Tra le “sovversive” non poteva mancare Ernesta Cassola, moglie di quel Luigi Campolonghi che fu tra le persone più controllate dalla polizia, prima quella dell’Italia di fine Ottocento, poi quella del ventennio. Nata a Volterra nel 1869, viene inserita nell’elenco dei sovversivi nel 1936: è una donna matura, ma ritenuta pericolosa perché a Parigi partecipa alle attività della Lega Italiana per i Diritti dell’Uomo fondata, tra gli altri, dal marito. Ma Ernesta era nota per essere donna socialista e femminista militante con una passione politica nata ben prima dell’incontro con Campolonghi.
A Corvarola di Bagnone, nel 1898, era nata Gemma Ravera: prima il matrimonio con Leone Borrini di Merizzo, poi nel 1926 l’emigrazione a Rumelingen, comune minerario del Lussemburgo. Viene schedata a partire dal gennaio 1937, poche settimane prima della morte del marito sul fronte della Guerra Civile Spagnola. Rimasta vedova, con due figlie adolescenti, Gemma non si arrende: resta in Lussemburgo e gestisce un magazzino di generi alimentari dove, secondo le informazioni raccolte dalle spie del consolato italiano, si riunirebbero sovversivi provenienti anche dalla vicina Lorena.
Pontremolese della SS. Annunziata, dove nasce nel 1865, è Ermenegilda Ferrari, moglie di un noto militante comunista, Giovanni Corsi, fornaio, e madre di Antonio e Armano, attivisti emigrati in Francia. Ed è proprio in occasione della richiesta di passaporto per poter raggiungere i figli all’estero che la donna, nel 1933, viene schedata e vigilata. Anche il nome della figlia Erminia finisce nel fascicolo di polizia.
Ancora della SS. Annunziata è Rosa Angella, emigrata in Francia all’inizio del ventennio con il marito Lazzaro Moscatelli. Famiglia sotto controllo quella degli Angella: non solo Rosa, ma anche il fratello Giovanni, tutti affiliati all’Associazione Lunigiana di Mandelieu, giudicata di carattere sovversivo e antifascista.
Di Mulazzo è Adele Federici, nata a Canossa nel 1888 andata sposa a Filetto con un Gavarini.

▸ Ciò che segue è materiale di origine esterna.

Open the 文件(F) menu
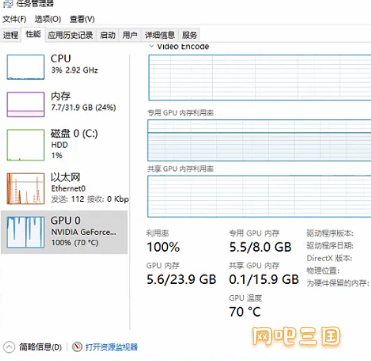Viewport: 371px width, 361px height. (15, 19)
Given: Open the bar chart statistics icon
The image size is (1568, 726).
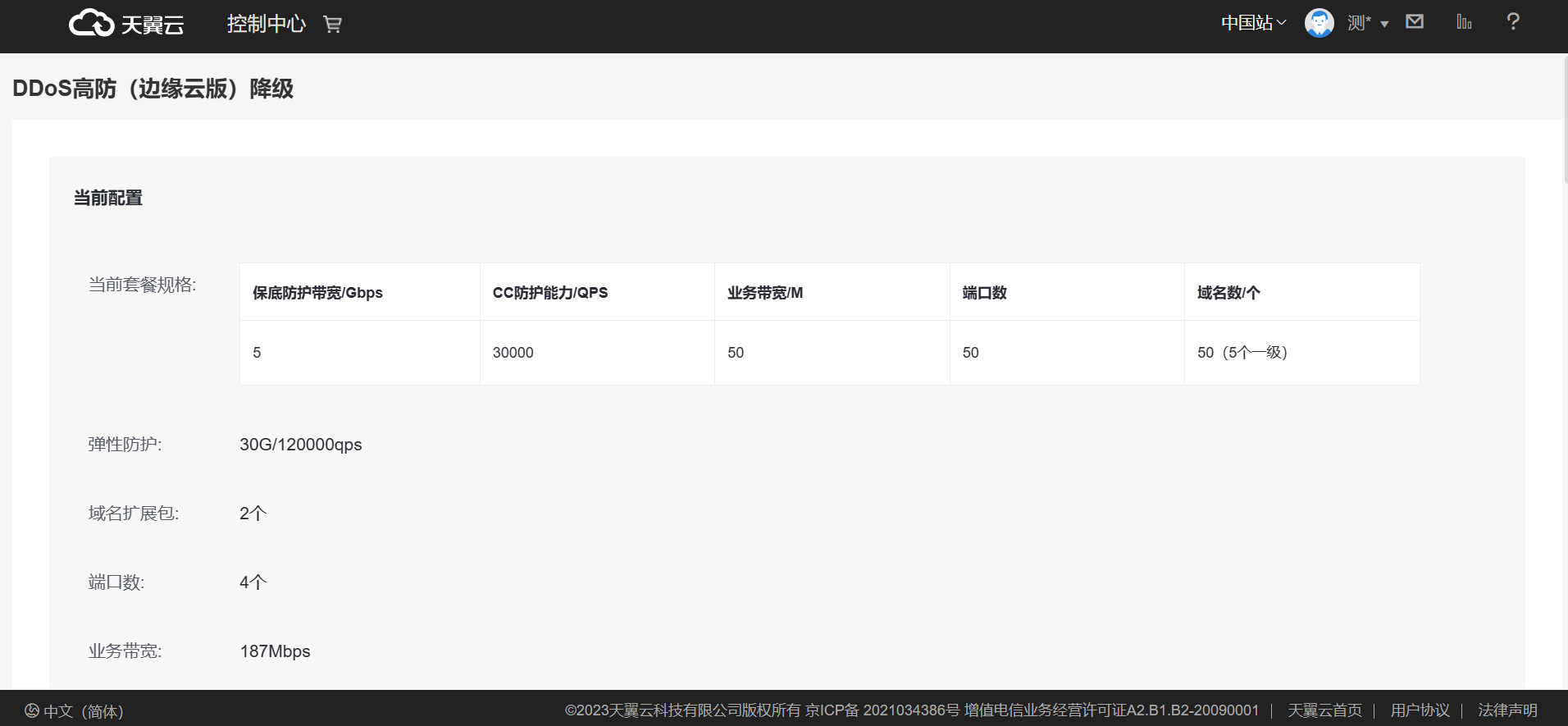Looking at the screenshot, I should (1464, 22).
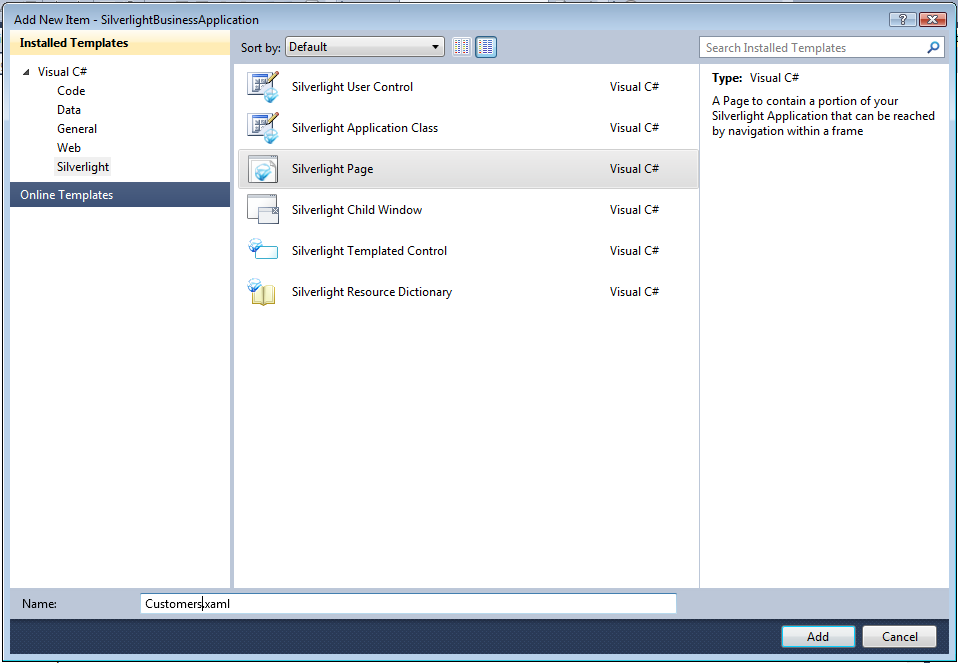Select the Silverlight Resource Dictionary template icon

point(261,292)
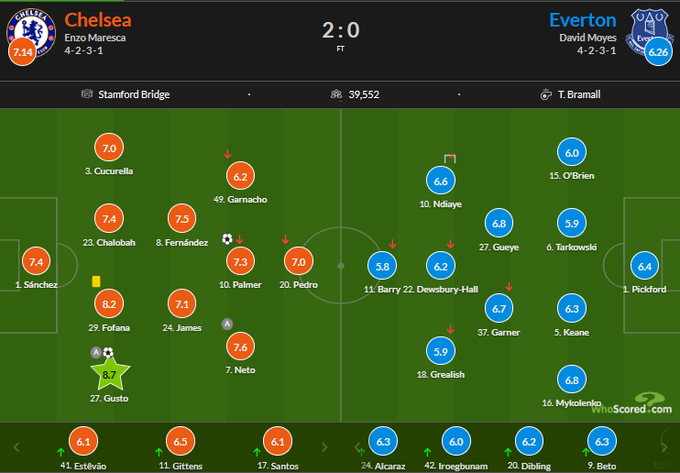Click the WhoScored.com logo

(631, 405)
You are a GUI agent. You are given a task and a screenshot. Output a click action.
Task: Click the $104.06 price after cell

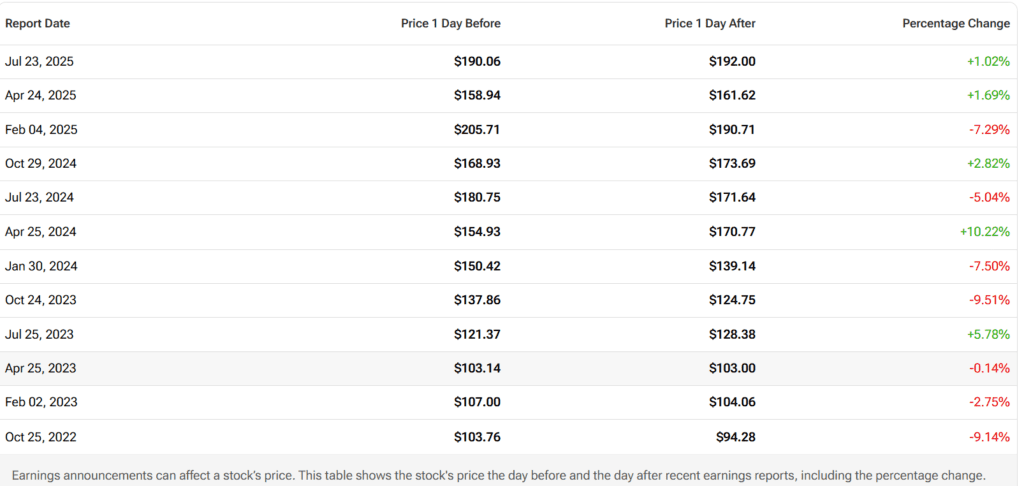732,402
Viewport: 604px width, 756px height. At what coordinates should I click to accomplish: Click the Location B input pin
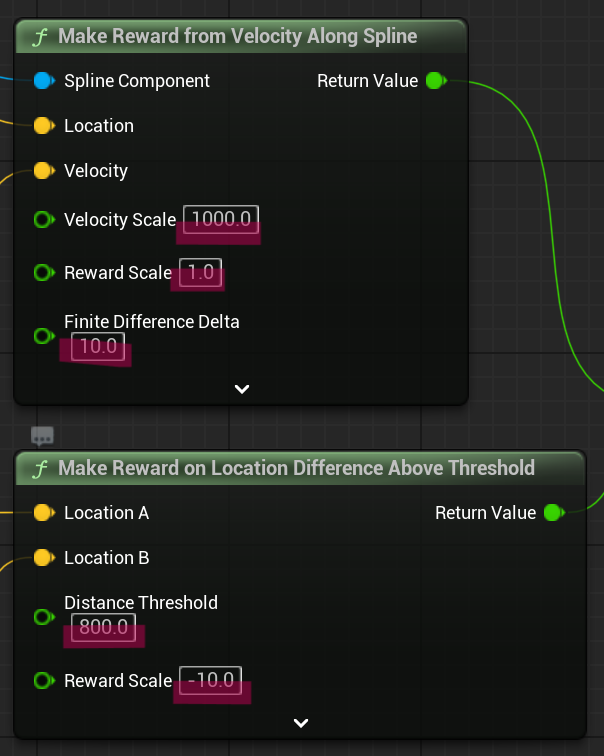coord(43,558)
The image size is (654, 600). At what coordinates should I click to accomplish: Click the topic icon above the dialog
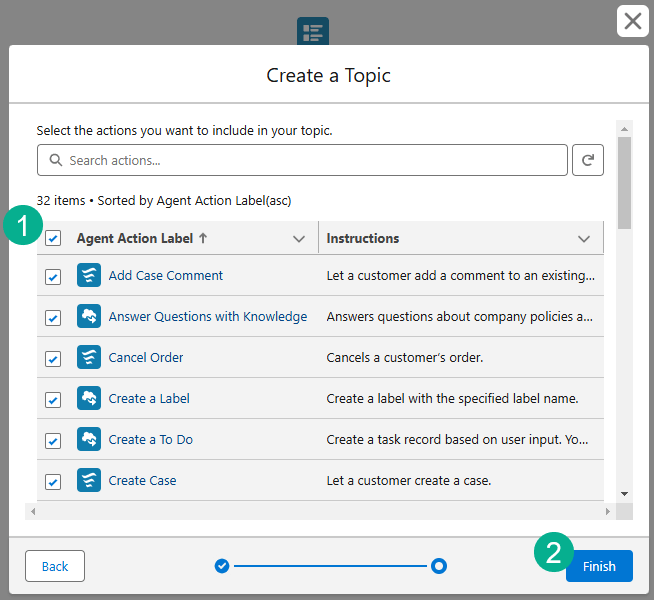(x=313, y=31)
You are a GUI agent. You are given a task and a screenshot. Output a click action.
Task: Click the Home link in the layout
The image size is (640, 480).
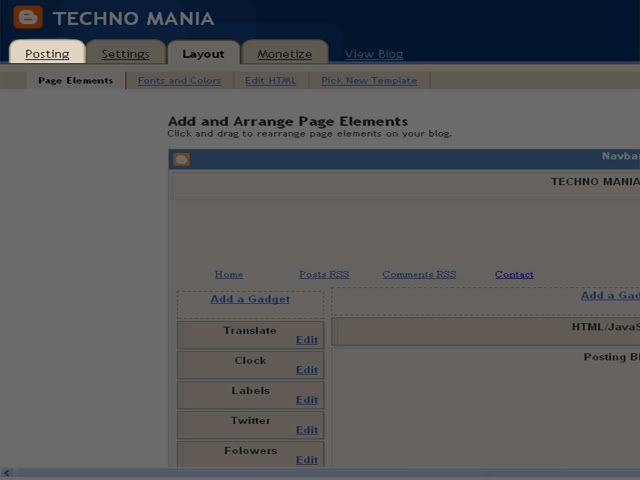point(228,274)
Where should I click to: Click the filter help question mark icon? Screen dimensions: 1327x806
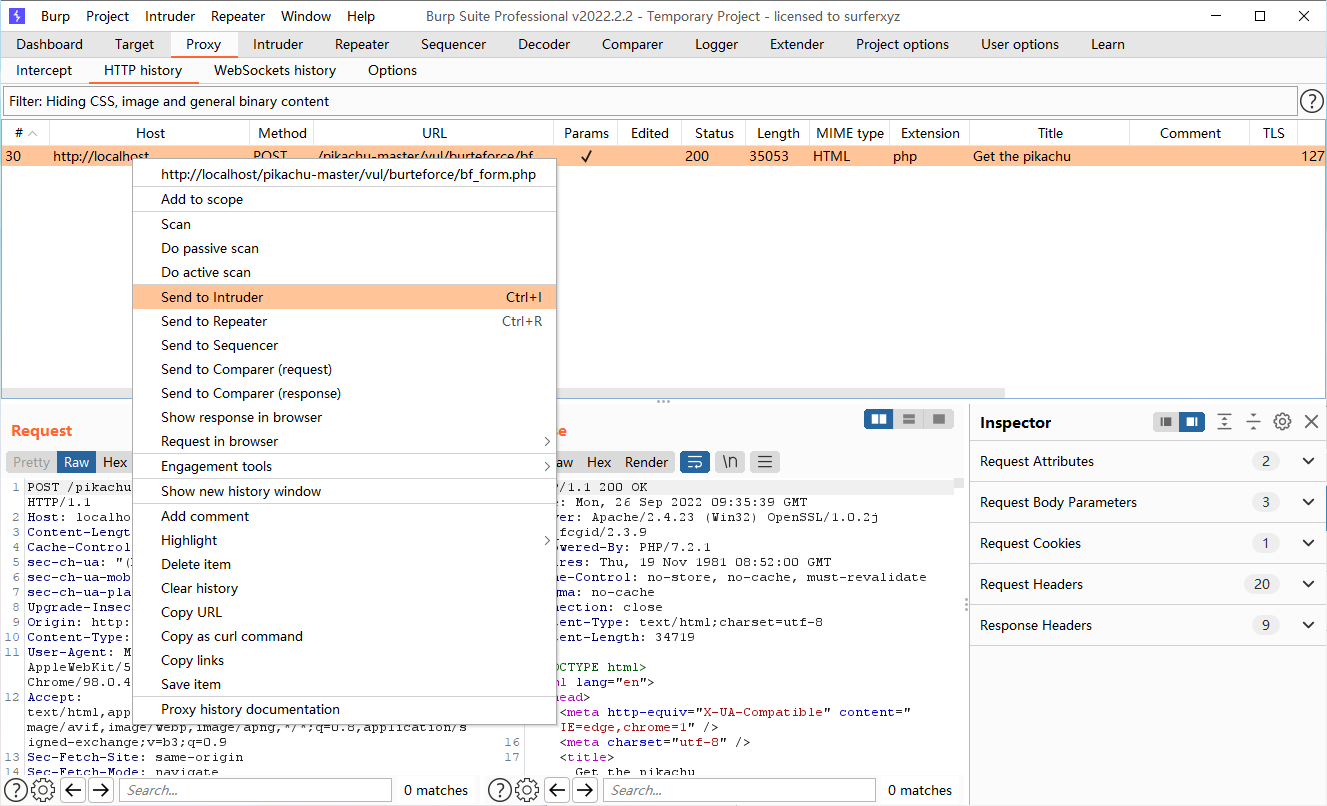click(x=1311, y=101)
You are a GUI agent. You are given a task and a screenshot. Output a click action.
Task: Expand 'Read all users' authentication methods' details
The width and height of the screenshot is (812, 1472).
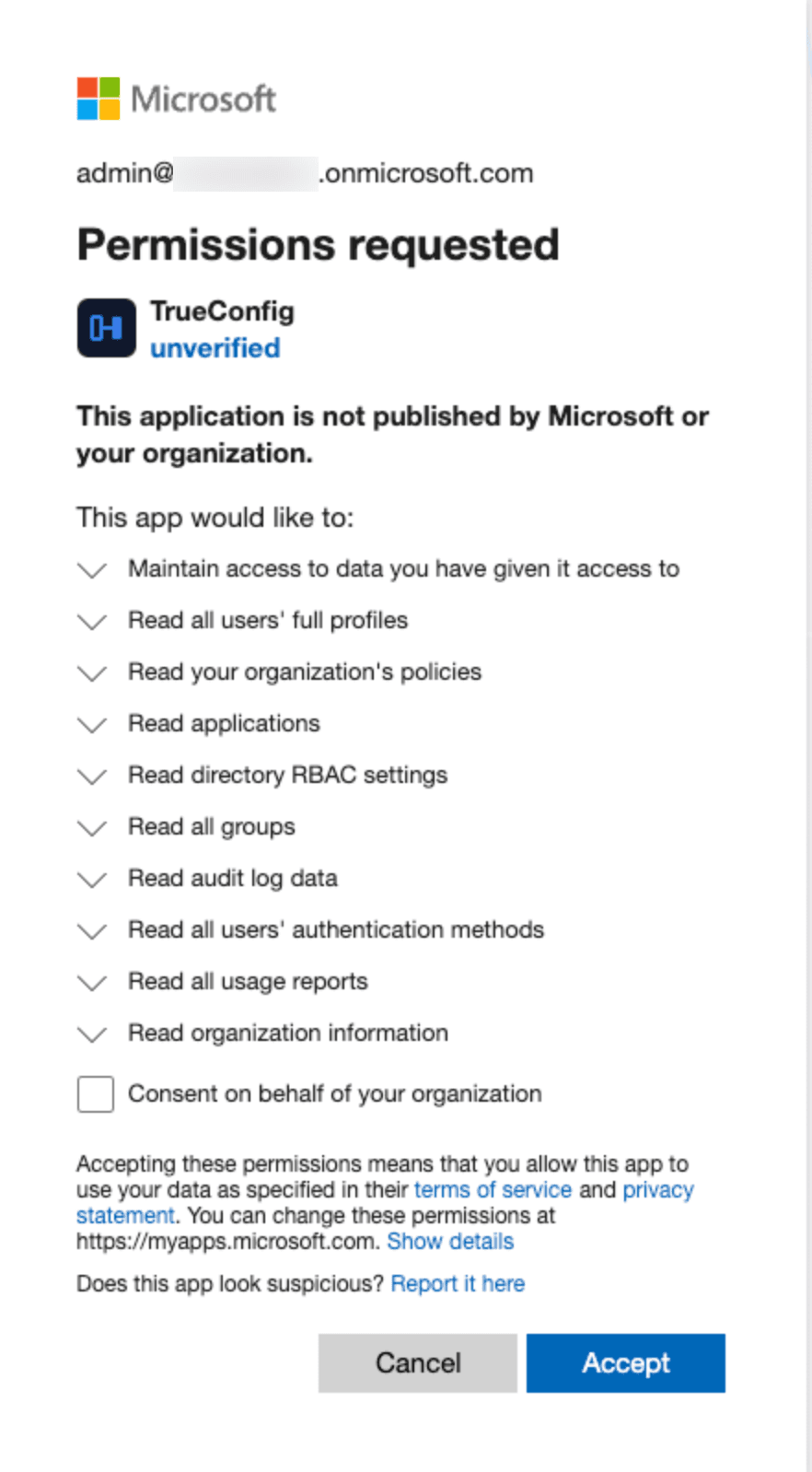pos(91,931)
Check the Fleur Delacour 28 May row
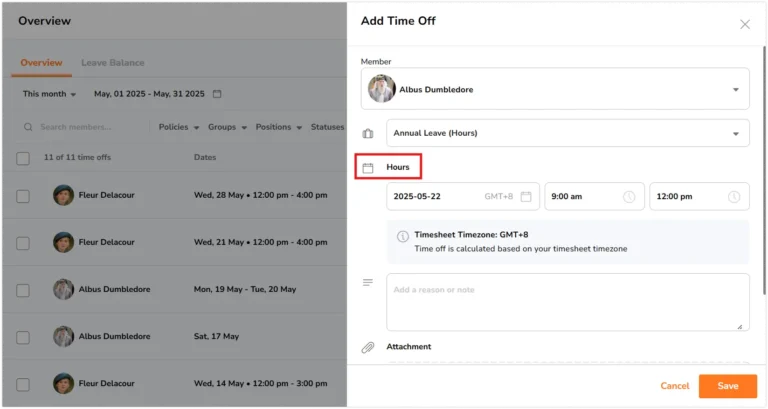 click(x=23, y=196)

Il suo carteggio è emblematico per il giudizio morale con il quale spesso venivano bollate le donne: “buona condotta politica – si legge in un rapporto su Adele – ma moralmente ritenuta leggera e amante della bella vita”!
Anche Marianna Fogola è di Mulazzo, nata alla Crocetta nel 1891: emigrata in Francia nel 1922, con il marito vive a Grenoble ed è schedata quale “merciaia ambulante sovversiva” perché “sospetta socialista”.
Fra le altre donne, l’ultima citata nella conferenza è un’altra figura di spicco: si tratta di Zelmira Peroni, di Caprigliola, moglie di Pasquale Binazzi con il quale condivide gli ideali anarchici e antifascisti. E con lui condivide anche l’arresto e il confino alle Tremiti e a Lipari, pena alla quale il regime condanna la coppia. Come si vede dagli esempi, la rete del regime era davvero molto vasta e sono numerose le donne vittime di controlli della rete di spie organizzata dal regime. Come ha concluso nella sua relazione Caterina Rapetti, “sfogliando il casellario ci troviamo di fronte a storie di vita diverse e modi diversi di esprimere quel filo rosso dell’antifascismo che era presente nel nostro paese, un filo sotterraneo, nascosto ma presente e che coinvolgeva uomini e anche donne”.